--- Texto ---

Alberto Broch teve a oportunidade de discursar para os presentes, e criticou fortemente o mapa da fome que se vê no continente hoje, mencionando o apoio governamental para a agricultura familiar como fundamental para superar esse triste problema. “A falta de investimentos e apoio à agricultura familiar resulta em escassez de alimentos, especulação de preços para o consumidor e aumento da inflação, afetando fortemente a população mais pobre. É necessário que os governos revejam suas políticas agrícolas e agrárias, com o objetivo de corrigir as graves distorções geradas pela concentração de terra e água, desigualdade social no meio rural, violência e degradação ambiental sob o pretexto de produzir commodities para exportação”, afirmou o dirigente.
O encontro se encerrou no dia 7 com a leitura de uma declaração que resume as colocações importantes da atividade. Para Aristides Veras, que acompanhou todos os painéis, o desafio é grande, mas a articulação dos setores é uma forma positiva de enfrentá-los. “É muito importante a CONTAG estar aqui, se aproximando e interagindo com todas essas instituições. Nesse mundo globalizado é necessário buscar aliados para fazer frente aos desafios. Infelizmente ainda há pouco investimento nas demandas da agricultura familiar e poucos exemplos de políticas públicas de grande impacto. Mas em ambientes como esse podemos tentar sensibilizar os governos sobre a importância desses investimentos”, afirmou o presidente da CONTAG.
Para Mazé a experiência internacional também foi positiva. “Vimos aqui painéis muito ricos de informação, que nos mostram que cada vez mais precisamos estar organizados, resistindo e protegendo nossos territórios, enquanto buscamos formas de acabar com as desigualdades que ainda assolam a zona rural do nosso país e dos outros do continente”.

---

> **Explorar o material**
1. Diga se cada afirmação concorda com o texto sobre o encontro da CONTAG, respondendo sim ou não e citando as palavras do texto que decidem: (a) o encontro terminou no dia 7 com a leitura de uma declaração; (b) Aristides Veras acompanhou apenas um dos painéis; (c) segundo Alberto Broch, a falta de apoio à agricultura familiar leva à redução da inflação.
2. Redigite o trecho do texto sobre o encontro da CONTAG que vai de "Alberto Broch teve" até "afirmou o dirigente.", inclusive.
3. Estenda o texto sobre o encontro da CONTAG, escrevendo a continuação a partir da última frase.

--- Dados armazenados ---

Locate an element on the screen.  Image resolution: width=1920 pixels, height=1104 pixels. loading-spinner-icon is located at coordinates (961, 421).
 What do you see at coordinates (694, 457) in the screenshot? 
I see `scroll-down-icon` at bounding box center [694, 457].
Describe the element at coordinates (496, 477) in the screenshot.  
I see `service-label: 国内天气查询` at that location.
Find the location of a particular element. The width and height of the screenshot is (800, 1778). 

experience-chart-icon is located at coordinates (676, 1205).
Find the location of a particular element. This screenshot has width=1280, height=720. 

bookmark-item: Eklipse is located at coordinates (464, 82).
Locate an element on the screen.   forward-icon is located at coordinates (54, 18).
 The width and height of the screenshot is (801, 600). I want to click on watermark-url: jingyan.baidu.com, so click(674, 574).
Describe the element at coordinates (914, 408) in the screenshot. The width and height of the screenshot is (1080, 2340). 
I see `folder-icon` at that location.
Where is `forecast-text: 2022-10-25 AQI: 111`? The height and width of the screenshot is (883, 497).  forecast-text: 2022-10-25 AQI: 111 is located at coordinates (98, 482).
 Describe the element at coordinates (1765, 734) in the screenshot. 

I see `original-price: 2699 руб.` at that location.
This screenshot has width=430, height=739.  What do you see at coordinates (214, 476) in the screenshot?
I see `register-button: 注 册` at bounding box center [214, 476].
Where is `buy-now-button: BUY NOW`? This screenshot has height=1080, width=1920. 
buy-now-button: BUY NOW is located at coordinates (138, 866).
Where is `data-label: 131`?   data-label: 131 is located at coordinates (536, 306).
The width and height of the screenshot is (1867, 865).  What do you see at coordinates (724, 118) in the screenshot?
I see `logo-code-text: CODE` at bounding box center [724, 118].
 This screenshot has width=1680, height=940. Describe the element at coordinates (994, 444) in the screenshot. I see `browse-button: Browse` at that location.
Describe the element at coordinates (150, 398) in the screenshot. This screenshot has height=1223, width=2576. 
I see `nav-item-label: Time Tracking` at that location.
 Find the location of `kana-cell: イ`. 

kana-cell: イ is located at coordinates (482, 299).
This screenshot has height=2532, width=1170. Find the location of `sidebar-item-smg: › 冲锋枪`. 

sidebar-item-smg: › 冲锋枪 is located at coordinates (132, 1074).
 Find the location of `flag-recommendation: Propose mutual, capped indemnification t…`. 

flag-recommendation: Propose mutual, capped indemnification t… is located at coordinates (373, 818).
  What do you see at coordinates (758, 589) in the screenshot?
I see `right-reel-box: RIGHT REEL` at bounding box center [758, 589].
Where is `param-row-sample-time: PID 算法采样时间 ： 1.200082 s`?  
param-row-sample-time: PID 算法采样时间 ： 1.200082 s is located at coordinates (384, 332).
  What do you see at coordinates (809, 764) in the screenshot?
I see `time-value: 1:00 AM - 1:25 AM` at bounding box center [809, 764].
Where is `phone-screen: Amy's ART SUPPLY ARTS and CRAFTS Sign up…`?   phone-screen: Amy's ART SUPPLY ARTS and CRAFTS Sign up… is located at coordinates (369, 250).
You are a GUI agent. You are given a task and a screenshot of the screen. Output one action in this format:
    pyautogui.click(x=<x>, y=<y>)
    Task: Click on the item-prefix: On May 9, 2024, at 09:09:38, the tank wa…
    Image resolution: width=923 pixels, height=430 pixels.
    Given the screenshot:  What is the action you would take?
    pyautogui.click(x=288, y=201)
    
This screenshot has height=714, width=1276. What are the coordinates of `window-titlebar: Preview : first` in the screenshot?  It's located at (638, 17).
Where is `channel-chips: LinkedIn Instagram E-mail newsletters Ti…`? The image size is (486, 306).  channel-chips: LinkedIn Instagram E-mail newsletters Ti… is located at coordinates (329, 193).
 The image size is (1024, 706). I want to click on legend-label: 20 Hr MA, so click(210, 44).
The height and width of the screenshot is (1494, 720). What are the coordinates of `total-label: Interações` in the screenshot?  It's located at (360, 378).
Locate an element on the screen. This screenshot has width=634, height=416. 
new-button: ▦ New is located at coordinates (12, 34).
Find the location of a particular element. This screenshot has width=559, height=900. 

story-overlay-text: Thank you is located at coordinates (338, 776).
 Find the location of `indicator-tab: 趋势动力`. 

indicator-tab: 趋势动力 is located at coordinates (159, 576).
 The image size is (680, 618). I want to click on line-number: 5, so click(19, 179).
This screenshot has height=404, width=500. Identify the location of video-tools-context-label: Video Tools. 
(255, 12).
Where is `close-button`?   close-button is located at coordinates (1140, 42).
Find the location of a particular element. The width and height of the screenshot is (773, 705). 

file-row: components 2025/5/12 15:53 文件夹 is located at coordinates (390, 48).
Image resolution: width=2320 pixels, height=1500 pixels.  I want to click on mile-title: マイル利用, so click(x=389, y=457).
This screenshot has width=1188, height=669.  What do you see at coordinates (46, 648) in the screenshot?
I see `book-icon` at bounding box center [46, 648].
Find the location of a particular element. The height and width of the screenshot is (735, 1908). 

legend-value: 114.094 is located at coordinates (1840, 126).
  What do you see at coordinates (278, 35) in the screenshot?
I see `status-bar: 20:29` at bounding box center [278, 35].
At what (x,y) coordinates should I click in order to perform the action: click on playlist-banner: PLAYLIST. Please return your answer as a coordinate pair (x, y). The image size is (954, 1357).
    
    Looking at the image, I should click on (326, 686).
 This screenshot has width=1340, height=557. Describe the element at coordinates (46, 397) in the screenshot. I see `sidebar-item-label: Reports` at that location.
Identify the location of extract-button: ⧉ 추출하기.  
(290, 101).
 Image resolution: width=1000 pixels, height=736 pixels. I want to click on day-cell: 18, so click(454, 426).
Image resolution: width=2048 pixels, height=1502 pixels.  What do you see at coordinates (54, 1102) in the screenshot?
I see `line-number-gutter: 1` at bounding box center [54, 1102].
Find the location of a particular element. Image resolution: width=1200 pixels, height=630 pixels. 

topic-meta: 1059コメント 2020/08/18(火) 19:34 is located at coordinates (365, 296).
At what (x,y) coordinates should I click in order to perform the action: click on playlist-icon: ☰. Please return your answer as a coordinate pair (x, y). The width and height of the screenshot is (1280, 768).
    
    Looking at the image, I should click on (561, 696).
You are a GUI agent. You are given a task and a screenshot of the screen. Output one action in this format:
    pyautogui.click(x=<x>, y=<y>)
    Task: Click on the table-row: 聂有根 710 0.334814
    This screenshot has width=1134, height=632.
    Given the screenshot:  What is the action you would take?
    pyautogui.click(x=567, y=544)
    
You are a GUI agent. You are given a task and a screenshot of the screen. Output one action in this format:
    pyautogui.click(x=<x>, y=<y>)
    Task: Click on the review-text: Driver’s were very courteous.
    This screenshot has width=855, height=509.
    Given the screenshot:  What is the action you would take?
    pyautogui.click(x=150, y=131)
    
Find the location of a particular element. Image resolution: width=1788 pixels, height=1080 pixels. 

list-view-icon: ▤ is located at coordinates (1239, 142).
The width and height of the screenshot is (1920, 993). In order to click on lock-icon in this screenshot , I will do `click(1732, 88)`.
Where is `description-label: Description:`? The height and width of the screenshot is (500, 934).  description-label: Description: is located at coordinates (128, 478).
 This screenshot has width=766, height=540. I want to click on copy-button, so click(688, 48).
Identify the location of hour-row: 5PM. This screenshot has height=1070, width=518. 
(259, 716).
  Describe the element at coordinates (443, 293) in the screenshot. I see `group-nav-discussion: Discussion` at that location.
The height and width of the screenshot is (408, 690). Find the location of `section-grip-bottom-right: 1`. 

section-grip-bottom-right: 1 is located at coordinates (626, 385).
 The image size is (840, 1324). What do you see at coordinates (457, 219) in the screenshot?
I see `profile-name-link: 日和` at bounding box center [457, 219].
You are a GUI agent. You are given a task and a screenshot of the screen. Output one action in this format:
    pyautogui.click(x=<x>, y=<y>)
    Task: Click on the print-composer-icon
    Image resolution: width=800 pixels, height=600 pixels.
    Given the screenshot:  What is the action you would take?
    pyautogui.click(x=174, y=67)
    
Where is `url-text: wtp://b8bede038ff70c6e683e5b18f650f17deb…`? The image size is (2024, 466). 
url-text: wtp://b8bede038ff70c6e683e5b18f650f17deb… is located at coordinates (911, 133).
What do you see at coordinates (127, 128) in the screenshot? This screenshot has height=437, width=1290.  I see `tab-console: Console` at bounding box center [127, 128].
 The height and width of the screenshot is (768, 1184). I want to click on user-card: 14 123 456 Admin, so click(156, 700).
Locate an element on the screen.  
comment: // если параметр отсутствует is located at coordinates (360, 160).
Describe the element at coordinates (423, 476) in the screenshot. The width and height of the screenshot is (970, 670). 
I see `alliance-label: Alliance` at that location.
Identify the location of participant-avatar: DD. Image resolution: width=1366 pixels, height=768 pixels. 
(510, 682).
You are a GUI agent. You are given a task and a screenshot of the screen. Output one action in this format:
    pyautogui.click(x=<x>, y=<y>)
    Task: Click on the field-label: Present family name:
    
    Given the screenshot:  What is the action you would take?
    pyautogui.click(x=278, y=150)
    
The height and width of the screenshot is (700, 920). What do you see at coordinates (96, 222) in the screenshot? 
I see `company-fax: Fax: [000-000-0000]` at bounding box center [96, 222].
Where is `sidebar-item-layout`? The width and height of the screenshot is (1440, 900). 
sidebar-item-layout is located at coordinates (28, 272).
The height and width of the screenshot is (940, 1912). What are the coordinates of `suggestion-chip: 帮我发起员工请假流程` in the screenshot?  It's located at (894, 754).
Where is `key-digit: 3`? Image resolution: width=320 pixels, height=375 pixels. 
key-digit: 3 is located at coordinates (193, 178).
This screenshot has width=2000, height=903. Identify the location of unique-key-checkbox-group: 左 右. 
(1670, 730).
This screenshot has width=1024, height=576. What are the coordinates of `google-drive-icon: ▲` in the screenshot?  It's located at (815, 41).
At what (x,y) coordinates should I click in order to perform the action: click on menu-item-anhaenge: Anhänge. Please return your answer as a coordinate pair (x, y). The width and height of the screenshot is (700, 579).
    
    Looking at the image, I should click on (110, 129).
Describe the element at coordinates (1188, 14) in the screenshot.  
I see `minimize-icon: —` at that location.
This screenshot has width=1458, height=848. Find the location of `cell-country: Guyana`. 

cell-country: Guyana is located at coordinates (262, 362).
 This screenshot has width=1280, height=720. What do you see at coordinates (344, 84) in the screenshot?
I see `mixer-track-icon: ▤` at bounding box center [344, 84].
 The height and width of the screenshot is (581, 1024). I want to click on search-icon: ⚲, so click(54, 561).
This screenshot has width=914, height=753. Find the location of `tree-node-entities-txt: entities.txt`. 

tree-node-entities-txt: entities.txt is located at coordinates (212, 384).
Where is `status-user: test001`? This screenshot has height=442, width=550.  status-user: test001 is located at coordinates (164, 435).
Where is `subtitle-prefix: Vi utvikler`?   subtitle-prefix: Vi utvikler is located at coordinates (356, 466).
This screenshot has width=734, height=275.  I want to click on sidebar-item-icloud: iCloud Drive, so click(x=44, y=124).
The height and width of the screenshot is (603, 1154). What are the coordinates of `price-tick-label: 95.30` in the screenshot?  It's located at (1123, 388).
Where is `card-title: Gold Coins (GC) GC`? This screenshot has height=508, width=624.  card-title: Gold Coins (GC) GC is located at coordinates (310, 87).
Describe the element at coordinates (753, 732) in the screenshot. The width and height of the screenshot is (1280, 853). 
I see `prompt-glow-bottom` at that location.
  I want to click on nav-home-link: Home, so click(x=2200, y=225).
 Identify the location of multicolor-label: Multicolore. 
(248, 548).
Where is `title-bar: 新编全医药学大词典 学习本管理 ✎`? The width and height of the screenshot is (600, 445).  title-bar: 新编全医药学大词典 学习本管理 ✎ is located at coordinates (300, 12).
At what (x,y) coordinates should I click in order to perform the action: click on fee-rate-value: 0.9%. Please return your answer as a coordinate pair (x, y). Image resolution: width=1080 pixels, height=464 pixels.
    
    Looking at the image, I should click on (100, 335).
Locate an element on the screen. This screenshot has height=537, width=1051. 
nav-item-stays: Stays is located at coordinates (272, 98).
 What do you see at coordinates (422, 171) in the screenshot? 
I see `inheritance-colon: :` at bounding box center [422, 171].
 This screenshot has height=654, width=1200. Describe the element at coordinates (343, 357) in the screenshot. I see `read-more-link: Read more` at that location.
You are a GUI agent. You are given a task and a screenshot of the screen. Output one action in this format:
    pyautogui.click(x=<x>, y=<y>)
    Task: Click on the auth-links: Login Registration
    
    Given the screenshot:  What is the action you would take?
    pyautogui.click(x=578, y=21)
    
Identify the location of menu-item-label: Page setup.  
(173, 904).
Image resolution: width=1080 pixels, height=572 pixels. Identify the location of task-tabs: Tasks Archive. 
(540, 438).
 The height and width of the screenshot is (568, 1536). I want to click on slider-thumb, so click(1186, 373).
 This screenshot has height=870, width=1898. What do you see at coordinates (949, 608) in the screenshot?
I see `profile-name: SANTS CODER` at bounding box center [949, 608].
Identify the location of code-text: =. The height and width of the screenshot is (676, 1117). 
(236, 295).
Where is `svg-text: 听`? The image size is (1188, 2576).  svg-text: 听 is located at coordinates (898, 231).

---

> **Tarefas resolvidas**
1.
(a) Sim: "O encontro se encerrou no dia 7 com a leitura de uma declaração".
(b) Não: "que acompanhou todos os painéis".
(c) Não: "resulta em escassez de alimentos, especulação de preços para o consumidor e aumento da inflação".

2.
Alberto Broch teve a oportunidade de discursar para os presentes, e criticou fortemente o mapa da fome que se vê no continente hoje, mencionando o apoio governamental para a agricultura familiar como fundamental para superar esse triste problema. “A falta de investimentos e apoio à agricultura familiar resulta em escassez de alimentos, especulação de preços para o consumidor e aumento da inflação, afetando fortemente a população mais pobre. É necessário que os governos revejam suas políticas agrícolas e agrárias, com o objetivo de corrigir as graves distorções geradas pela concentração de terra e água, desigualdade social no meio rural, violência e degradação ambiental sob o pretexto de produzir commodities para exportação”, afirmou o dirigente.

3.
Mazé também teve papel fundamental na visita da CONTAG a Santiago, ao levar a mensagem da 7ª Marcha das Margaridas e do 4ª Festival Nacional da Juventude Rural para as reuniões, aproveitando para convidar as organizações presentes para participarem dessas atividades. Em especial as oito organizações que dividem a Diretoria da COPROFAM com a CONTAG, e que já estiveram na Marcha passada. “Pra nós é sempre uma alegria grande ter as companheiras e companheiros de organizações de outros países. Percebo que quando as dirigentes escutam sobre a Marcha ficam muito animadas para conhecer e participar conosco”, conta.
Além das mulheres agricultoras brasileiras, a dirigente da CONTAG também representou a juventude rural na reunião específica desse grupo, ocorrida no âmbito do Encontro Latino-americano, que promoveu um ótimo intercâmbio entre jovens de diversas nacionalidades. “Foi uma boa oportunidade de falar do Festival da Juventude e dos diálogos que promovemos no Brasil sobre a sucessão rural, fazendo nossas contribuições para a carta escrita em conjunto”. A carta que Mazé menciona é uma mensagem dos jovens, onde eles pedem, entre outras coisas, por mais inclusão da juventude nos espaços de diálogo político.